## AVAILABLE DATA

********

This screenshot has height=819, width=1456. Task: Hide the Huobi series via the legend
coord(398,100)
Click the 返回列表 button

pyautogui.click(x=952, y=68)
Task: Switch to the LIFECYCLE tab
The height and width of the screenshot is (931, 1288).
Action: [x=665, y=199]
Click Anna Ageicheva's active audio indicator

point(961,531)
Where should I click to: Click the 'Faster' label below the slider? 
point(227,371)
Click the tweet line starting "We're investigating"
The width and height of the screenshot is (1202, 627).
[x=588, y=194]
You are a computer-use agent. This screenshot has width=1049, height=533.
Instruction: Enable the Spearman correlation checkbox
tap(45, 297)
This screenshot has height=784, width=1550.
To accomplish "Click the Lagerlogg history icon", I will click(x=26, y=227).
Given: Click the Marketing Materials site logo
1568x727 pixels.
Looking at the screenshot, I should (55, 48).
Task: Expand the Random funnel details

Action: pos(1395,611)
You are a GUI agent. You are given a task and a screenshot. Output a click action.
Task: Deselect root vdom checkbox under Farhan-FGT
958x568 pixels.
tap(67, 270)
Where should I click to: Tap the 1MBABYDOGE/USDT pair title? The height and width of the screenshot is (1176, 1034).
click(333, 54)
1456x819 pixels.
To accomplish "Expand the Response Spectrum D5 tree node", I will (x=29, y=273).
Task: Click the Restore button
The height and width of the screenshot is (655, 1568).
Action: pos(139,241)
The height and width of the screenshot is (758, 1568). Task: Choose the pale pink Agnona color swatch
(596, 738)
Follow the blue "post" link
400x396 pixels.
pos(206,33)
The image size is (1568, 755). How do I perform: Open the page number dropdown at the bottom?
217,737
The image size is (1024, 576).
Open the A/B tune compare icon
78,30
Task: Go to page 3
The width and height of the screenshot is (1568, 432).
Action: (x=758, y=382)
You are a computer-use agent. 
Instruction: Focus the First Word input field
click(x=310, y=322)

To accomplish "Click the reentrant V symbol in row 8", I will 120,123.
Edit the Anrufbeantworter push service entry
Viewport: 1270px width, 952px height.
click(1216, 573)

********

## DIRECTION
Collect every line above that contains the word "icon", and copy each of those lines out in full.

## FINAL RESULT
To accomplish "Click the Lagerlogg history icon", I will click(x=26, y=227).
Open the A/B tune compare icon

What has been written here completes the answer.